BRIDGEPORT.- La primera vez que el Estado intentó detener la discriminación racial en las paradas policiales de tránsito, no salió bien.
En 1999, la Asamblea General aprobó una ley contra la discriminación por perfil que lleva el nombre del difunto senador estatal de Bridgeport, Alvin Penn, quien defendió el tema.
De acuerdo con los defensores, se suponía que los departamentos de policía debían informar los datos de las detenciones de tráfico en papel. Pero no se hizo mucho con los datos (el papel simplemente se acumuló), y no había un mecanismo de cumplimiento, por lo que muchos departamentos dejaron de informarlo.
Luego vino un gran escándalo de discriminación racial en East Haven hace una década, en el que la policía local detuvo y acosó de manera desproporcionada a los conductores latinos.
Esto inspiró a los defensores a revisar y fortalecer la ley en 2012.
La nueva versión de la ley Alvin Penn, entre otras cosas, creó el Connecticut Racial Profiling Prohibition Project, cuya misión es identificar y abordar las disparidades raciales y étnicas en la aplicación del tráfico.
Este esfuerzo ha funcionado mucho mejor, expresó el ex representante estatal William Dyson, quien ha presidido la junta asesora del Proyecto desde su inicio.
“Reconocimos lo que sucedió antes: no hubo análisis de datos, ni recursos, ni vigilancia en la ley ni sentido de urgencia”, agregó el congresista.
Además de reducir las disparidades raciales, el sistema ahora podría llevar a los legisladores a considerar un enfoque significativamente diferente para las paradas de tránsito.
Mejores datos
Desde 2013, el personal del proyecto ha examinado 3.5 millones de paradas de tránsito por parte de las 107 agencias de aplicación de la ley del Estado, que ahora deben presentar datos de paradas de tránsito al Criminal Justice Information System (CJIS) del Estado cada mes.

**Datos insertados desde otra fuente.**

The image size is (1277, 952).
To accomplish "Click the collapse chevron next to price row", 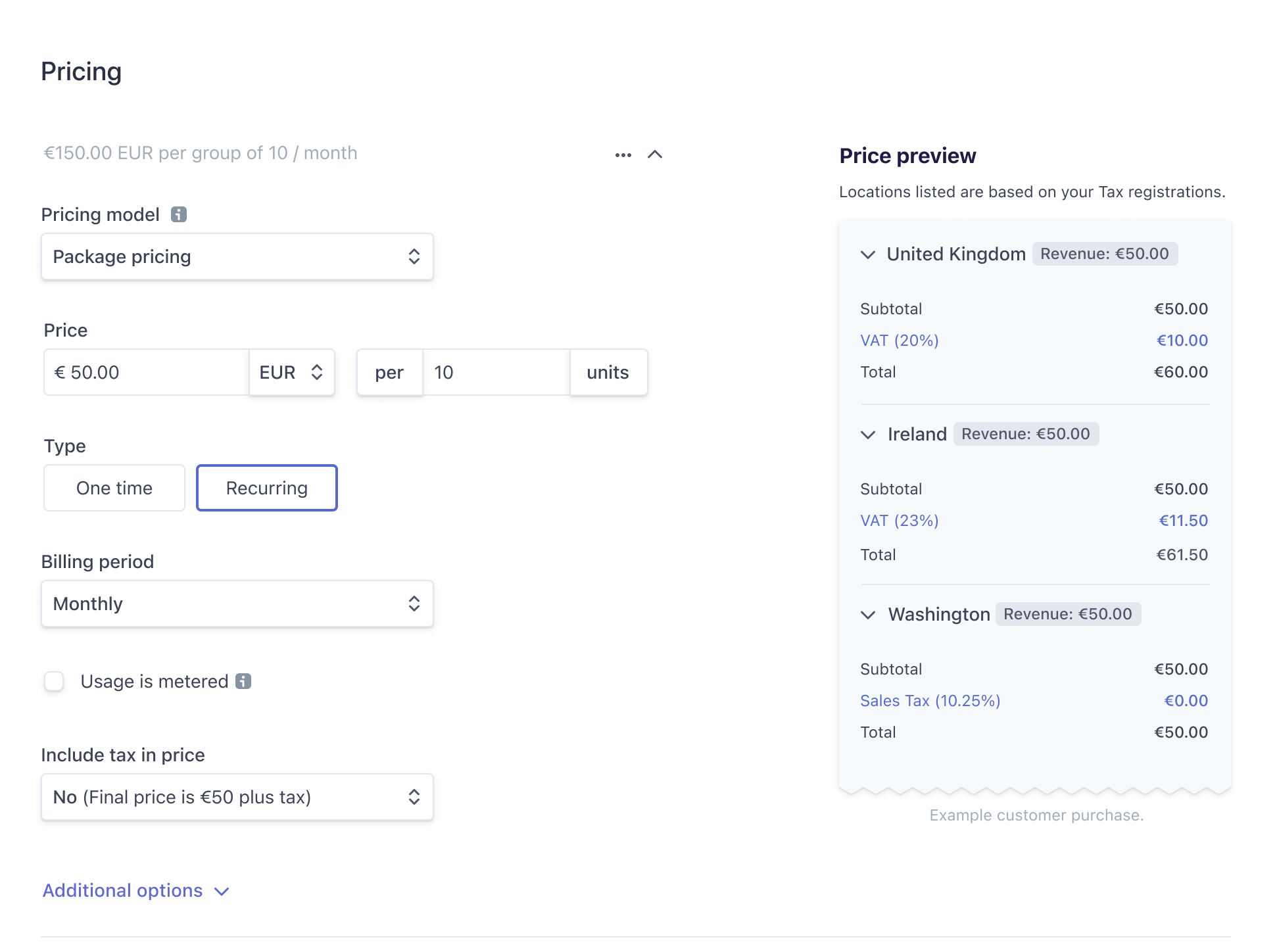I will [x=655, y=155].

El equipo del proyecto desarrolló un modelo estandarizado, electrónico, de múltiples partes y obligatorio de recopilación y análisis de datos, y luego lo utilizó para determinar qué comunidades tenían las mayores disparidades raciales y éticas en las paradas de tráfico.
Desde entonces, el personal del proyecto ha visitado más de dos docenas de comunidades de Connecticut (y algunas en Rhode Island) para averiguar qué estaba impulsando las disparidades.
Los resultados son prometedores. La investigación ha ayudado a reducir las disparidades raciales en varias comunidades al tiempo que mejora la eficacia policial.
Eso se ha logrado alentando a la policía a centrarse casi por completo en la seguridad vial y no utilizar las paradas de tráfico como pretexto para abordar otros problemas.
Con el exceso de velocidad fuera de control y las fatalidades de tránsito en su peor momento en dos décadas, parecería justificarse una mayor aplicación de la seguridad.
“No estamos hablando de menos cumplimiento, estamos hablando de un mejor cumplimiento”, comentó Kenneth Barone, gerente del Connecticut Racial Profiling Prohibition Project y también director asociado del Instituto de Política Municipal y Regional de la Universidad de Connecticut (UConn).
La investigación realizada por Barone y su personal respaldará una propuesta en la próxima sesión de la Asamblea General para crear un sistema de dos niveles de paradas de tráfico, para desalentar las paradas por infracciones administrativas o de equipo menor.
Antes de la pandemia, la policía estatal y local juntas hacían más de 500 mil paradas de tráfico al año. El número se redujo de 512 mil a 242 mil de 2019 a 2020, principalmente debido a menos paradas por parte de la policía estatal. Barone dijo que los datos preliminares sugieren que el número aumentará a más de 300 mil paradas para 2021, pero aún quedarán unas 200 mil por debajo de las cifras previas a la pandemia.
Pero de ese medio millón de paradas anteriores, unas 80 mil fueron problemas de equipo de bajo nivel y otras 65 mil por problemas administrativos como el registro vencido, según el análisis de datos del CJIS.
El código de vehículos automotores tiene cientos de disposiciones, algunas de las cuales podrían verse como quisquillosas. Por ejemplo, una placa debe estar completamente a la vista, por lo que si el marco de la placa, que a menudo exalta el alma mater del conductor o el concesionario de automóviles, bloquea parcialmente la palabra “Connecticut” en la parte inferior de la placa, es ilegal.
Del mismo modo, la vista a través del parabrisas no debe estar obstaculizada, por lo que algo que cuelgue del espejo retrovisor, ya sea un ambientador, una máscara facial de COVID-19 o un dado borroso, también es una infracción.